1. There Is No Right To a Jury Trial For a Section 17200 Cause of Action
Although the unlawful prong of the UCL borrows from other laws, it is not a substitute for those laws. (Cortez, supra, 23 Cal.4th at p. 173, 96 Cal.Rptr.2d 518, 999 P.2d 706.) Section 17205 makes this explicit: “Unless otherwise expressly provided, the remedies or penalties provided by this chapter are cumulative to each other and to the remedies or penalties available under all other laws of this state.” In enacting the UCL, “the overarching legislative concern [was] to provide a streamlined procedure for the prevention of ongoing or threatened acts of unfair competition.” (Cortez, supra, 23 Cal.4th at pp. 173-174, 96 Cal.Rptr.2d 518, 999 P.2d 706, quoting Dean Witter Reynolds, Inc. v. Superior Court (1989) 211 Cal.App.3d 758, 774, 259 Cal.Rptr. 789.) Consistent with this objective, the UCL provides only for equitable remedies. “Prevailing plaintiffs are generally limited to injunctive relief and restitution.” (Cel-Tech Communications, Inc. v. Los Angeles Cellular Telephone Co. (1999) 20 Cal.4th 163, 179, 83 Cal.Rptr.2d 548, 973 P.2d 527 (Cel-Tech ); see also § 17203.) Damages are not available. (Cel-Tech, at p. 179, 83 Cal.Rptr.2d 548, 973 P.2d 527; Cortez, at p. 178, 96 Cal.Rptr.2d 518, 999 P.2d 706 [“An order that earned wages be paid is therefore a restitutionary remedy authorized by the UCL. The order is not one for payment of damages”].)
Thus, the UCL is not simply a legislative conversion of a legal right into an equitable one. It is a separate equitable cause of action. (Cruz v. PacifiCare Health Systems, Inc. (2003) 30 Cal.4th 303, 317, 133 Cal.Rptr.2d 58, 66 P.3d 1157.) Nor is the operative complaint a mere exercise in “artful pleading” to circumvent AON's jury trial right. Stated otherwise, plaintiffs are not pursuing the same claim under a different label but instead are pursuing a different claim.

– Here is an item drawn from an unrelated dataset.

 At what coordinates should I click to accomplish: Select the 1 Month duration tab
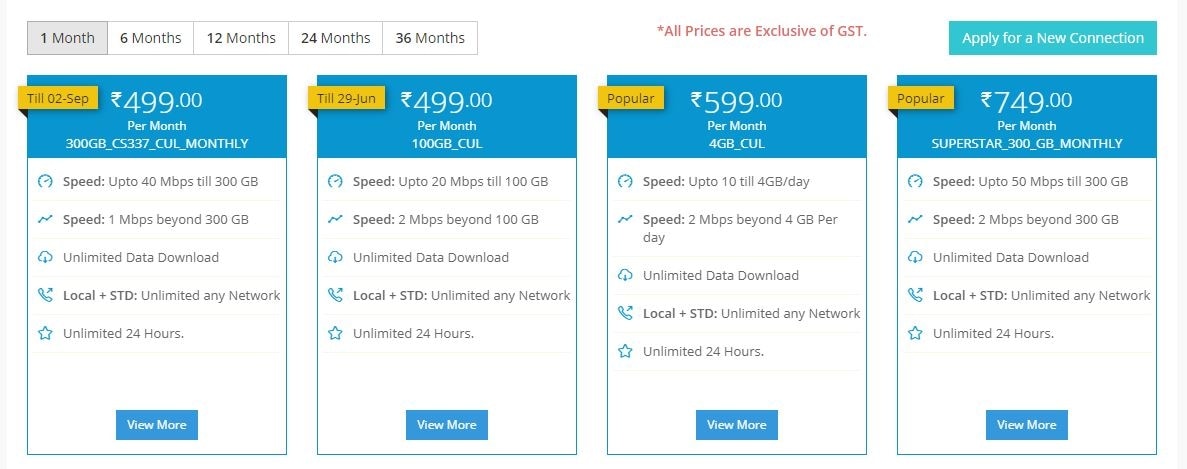(x=67, y=38)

In determining AON's right to a jury trial, the trial court should have considered the gist of the UCL claim, not the gist of the Labor Code violation. Plaintiffs seek relief from alleged unfair competition not to enforce the Labor Code. (Stop Youth Addiction, Inc. v. Lucky Stores, supra, 17 Cal.4th at p. 566, 71 Cal.Rptr.2d 731, 950 P.2d 1086 [“SYA seeks relief from alleged unfair competition not to enforce the Penal Code”] see also id. at p. 576, 71 Cal.Rptr.2d 731, 950 P.2d 1086.) The alleged unlawful business practice is “independently actionable” and “subject to distinct remedies.” (Id. at pp. 566-567, 71 Cal.Rptr.2d 731, 950 P.2d 1086.) Because those remedies are solely equitable, AON is not entitled to a jury trial. (See Tibbitts v. Fife (1958) 162 Cal.App.2d 568, 572, 328 P.2d 212 [“Where the remedies invoked are purely and exclusively equitable, the right to a jury trial does not exist”]; Asare v. Hartford Fire Ins. Co. (1991) 1 Cal.App.4th 856, 867, 2 Cal.Rptr.2d 452 [“Determining whether the gist of a claim is in law or equity ‘depends in large measure upon the mode of relief to be afforded’ ”] overruled on another ground in Claxton v. Waters (2004) 34 Cal.4th 367, 378, 18 Cal.Rptr.3d 246, 96 P.3d 496.)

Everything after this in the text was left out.